Faith in boosters shots restored after more studies on Covid-19 vaccines

Harboring initial doubts, many spent much time doing their homework about Covid-19 booster shots before getting their jabs.


Faster booster: People lining up to get their Covid-19 booster shots at the PPV in Aeon Taman Maluri Shopping Centre in Kuala Lumpur. — ART CHEN / The Star

February 9, 2022

KLANG – They had their initial doubts, so they spent much time doing their homework about Covid-19 booster shots.

And in the end, they knew that their health was a priority.

“All I want is some sort of protection from getting infected so that I can go about living life without too many restrictions.

“So, I went for it,’’ said travel agent Irene Low, 56.

When Low received a notification to go for a booster dose that was different from her primary doses, she quickly read up on the vaccine’s “compatibility”.

And what she found out was enough to convince her to go for it.

Given that the main reason for multiple vaccination shots is to protect against Covid-19, she weighed the pros and cons, and went ahead with the booster jab.

When contacted, Universiti Putra Malaysia consultant clinical microbiologist and Faculty of Medicine and Health Sciences dean Prof Dr Zamberi Sekawi said that mixing vaccines was the way to go.

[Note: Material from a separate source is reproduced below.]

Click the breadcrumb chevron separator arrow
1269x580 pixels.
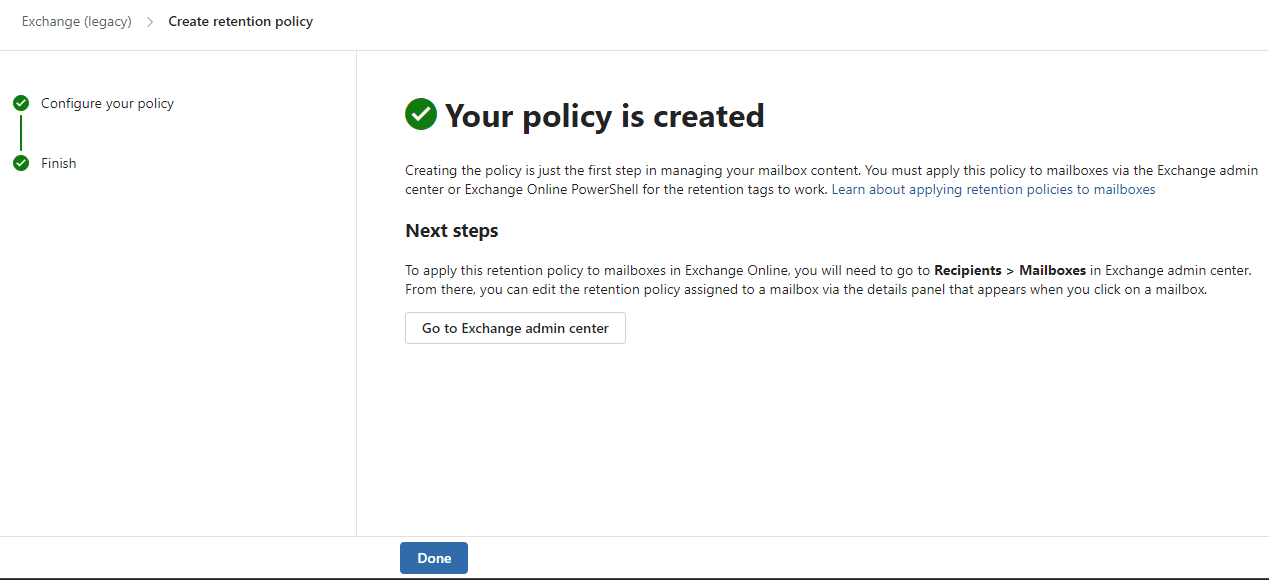150,21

“Current research has indicated that giving a different booster vaccine, known as heterologous boosting, has better efficacy and provides better protection against Covid-19,’’ he said.

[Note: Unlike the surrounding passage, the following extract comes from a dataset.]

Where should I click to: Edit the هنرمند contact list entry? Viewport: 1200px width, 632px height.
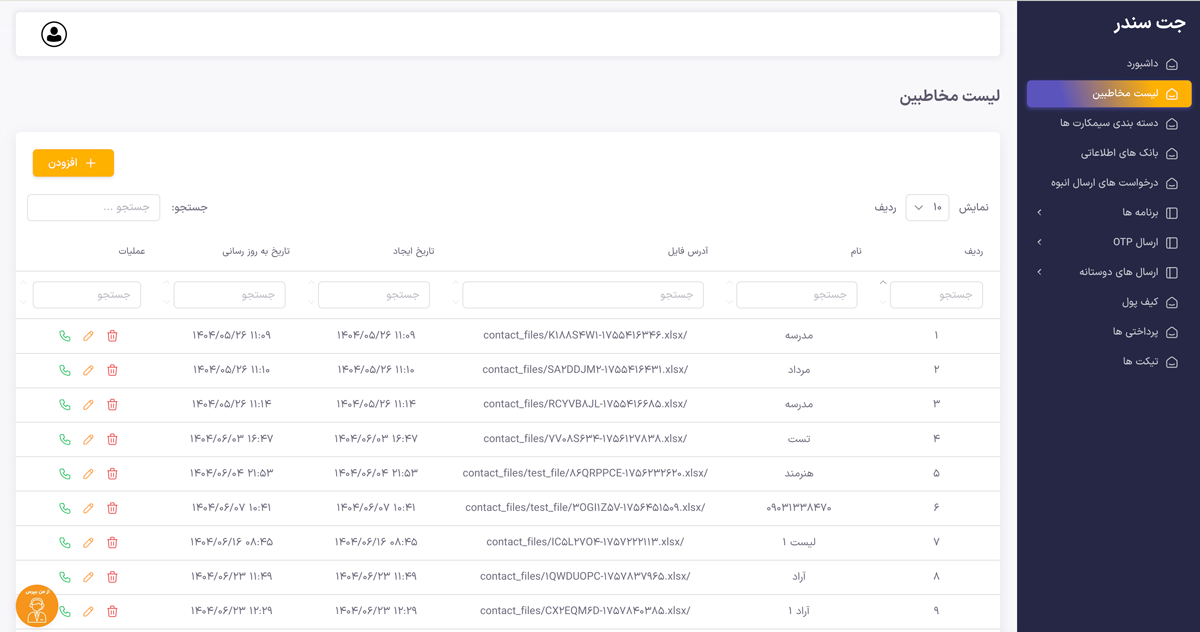pyautogui.click(x=88, y=474)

Dr Zamberi explained that all the vaccines that are currently available are different in their “characteristics” and work in different ways to protect recipients from Covid-19 infection.

“When you receive heterologous boosting, you get two different platforms of protection, and this teaches your body to better recognise and counter the virus.

“It means that your body will now know of two different methods of boosting your immune system,’’ he added.

A study published in The Lancet journal on the United Kingdom’s Covid-19 booster trials stated that people who received vaccine boosters that differed from their initial vaccines recorded higher levels of immunity.